Язык, однако, как деньги, не бывает глупым. Он всегда знает, что делает, в том числе — за столом, где обнаруживается подспудный смысл чужеземной напасти. Полузнакомая еда служит посредником, примиряющим противоречия вступивших в контакт цивилизаций. Вот так мореходы очаровали гавайцев консервированным лососем, сразу похожим и не похожим на того, что туземцы ловили в океане. В Москве подобную роль играл напоминающий котлету, но не дотягивающийся до нее гамбургер. Не зря в первый «Макдональдс», как в Большой театр, приезжали гости из провинции. Сам я попал в него год спустя, когда схлынула очередь. От всех остальных он отличался тем, что кофе не было, а за кетчуп брали три рубля.

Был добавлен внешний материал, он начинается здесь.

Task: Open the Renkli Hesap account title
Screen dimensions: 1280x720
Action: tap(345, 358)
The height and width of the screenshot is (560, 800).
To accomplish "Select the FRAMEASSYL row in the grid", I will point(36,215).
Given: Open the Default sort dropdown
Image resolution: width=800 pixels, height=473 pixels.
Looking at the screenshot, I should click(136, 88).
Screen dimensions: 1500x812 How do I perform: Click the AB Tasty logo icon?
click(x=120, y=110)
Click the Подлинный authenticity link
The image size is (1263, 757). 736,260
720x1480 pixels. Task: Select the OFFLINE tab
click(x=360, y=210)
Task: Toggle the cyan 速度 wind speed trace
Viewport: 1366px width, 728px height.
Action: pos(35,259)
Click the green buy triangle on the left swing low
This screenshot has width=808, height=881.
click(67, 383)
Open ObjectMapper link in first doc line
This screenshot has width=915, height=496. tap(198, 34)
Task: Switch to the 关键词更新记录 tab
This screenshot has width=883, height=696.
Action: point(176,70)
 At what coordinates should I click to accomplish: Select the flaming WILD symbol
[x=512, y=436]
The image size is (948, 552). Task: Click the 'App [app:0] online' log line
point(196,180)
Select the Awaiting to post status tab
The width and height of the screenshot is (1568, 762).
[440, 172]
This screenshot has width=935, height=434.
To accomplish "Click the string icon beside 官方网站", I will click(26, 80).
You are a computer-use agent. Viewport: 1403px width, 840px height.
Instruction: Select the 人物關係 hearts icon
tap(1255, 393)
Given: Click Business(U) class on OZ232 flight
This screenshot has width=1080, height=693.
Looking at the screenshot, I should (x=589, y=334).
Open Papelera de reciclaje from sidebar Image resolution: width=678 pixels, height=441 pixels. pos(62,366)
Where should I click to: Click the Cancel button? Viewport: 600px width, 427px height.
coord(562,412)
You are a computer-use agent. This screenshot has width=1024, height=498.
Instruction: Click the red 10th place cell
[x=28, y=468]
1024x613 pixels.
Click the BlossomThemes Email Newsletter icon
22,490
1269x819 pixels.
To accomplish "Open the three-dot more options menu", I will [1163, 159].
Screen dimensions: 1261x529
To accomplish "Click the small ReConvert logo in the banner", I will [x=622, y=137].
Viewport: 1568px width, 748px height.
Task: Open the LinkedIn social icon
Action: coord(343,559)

Пережив трудности роста, вкрадчивый бизнес соблазна вырос в бандершу, которая выдает банальное за экзотическое, величая своих товарок баядерками. Только назвав остывший чай «айс ти», его можно обменять на пять долларов. И самым дорогим из всех блинов на Тверской оказался не с икрой и семгой, а тот, который назывался «э-мэйл».
— Когда я читал «День опричника», — признался я на прощание московскому другу, — мне показалось, что Сорокин спорит с Путиным о том, какой будет Россия — Петра или Ивана?
— Она стала и той, и другой, и третьей. Ее формула: верхам — новая революция, низам — старая. Одним — ресторан «Ваниль», другим — кровь и почва.
— Не знаю, но я заметил, что, разбогатев, люди меньше говорят о любви к народу, откупаясь от него яйцами Фаберже.
— И слава Богу. Самая безопасная в мире революция — консьюмеристская. Потребительская, — добавил он для меня.
Вид сбоку
— Как ваша фамилия? — строго спросил таксист, нанятый доставлять приглашенных писателей в гостиницу.
— Генис.
— Вы уверены?
— Увы.
— Ну, ничего, какой есть. Будучи русским писателем, — начал он, не успев завести мотор, — вы не можете не понимать, что нормальному человеку нельзя жить в этой стране.
— Почему? — опешил я.
— Потому, — объявил он заветное, — что на их язык нельзя перевести «Бежин луг».
— Почему?
— В этом неразвитом языке нет придаточных предложений.
— Почему? — опять спросил я, чувствуя, что повторяюсь.
— Идиоты. Это научный факт. Все ведь знают, что умных — один на миллион, а латышей — полтора миллиона. Пары не выходит.
Я думал, что приехал домой, а попал на линию фронта. Каждый встречный вступал со мной в спор еще до того, как я открывал рот.
— Даже вы, наверное, знаете, — сказал мне, знакомясь, талантливый автор с бритым черепом, — какой самый влиятельный в России писатель.
— Пушкин? — напрягся я.
— Лимонов!
— Почему? — опять завел я свое.
— Патриот, обещает насильно ввести полигамию.
— Архаично, — одобрил я, чтобы не ссориться.
— Я так и думал, что вам понравится. Вы же мамонт, из диссидентов.
Лед был сломан, и я решил поделиться заветным:
— Моя геополитическая мечта состоит в том, чтобы Россия присоединилась к НАТО.
— И моя. Чтобы НАТО — к России.
— Почему? — не нашел я другого слова.
— Потому, — отрезал он, уходя, — что мы вам — не Европа.
— Это вы — не Европа, — закричал я ему в спину, — а мы с Пушкиным — еще как. Он за нее даже умер.
Дело в том, что я верю — нет, исповедую — простую истину: Европой может стать каждый, кто захочет. Это как язык, который принадлежит всякому, кто его выучит.
Язык Европы — архитектура. Он понятен всем, кто жил в старом городе, где архитектура образует достаточную критическую массу, чтобы заблудиться, но недостаточную, чтобы надолго. В такой город входишь, будто в сонет. Бесконечно разнообразие поэтических приемов, но правила ясны, стили универсальны и вывод неизбежен, как кафедральный собор, ждущий на центральной площади.
Архитектура — средство для наружного употребления. В отличие от, скажем, музыки, архитектура не принимается внутрь, а действует блоками внешних впечатлений, влияющих на обмен культурных веществ.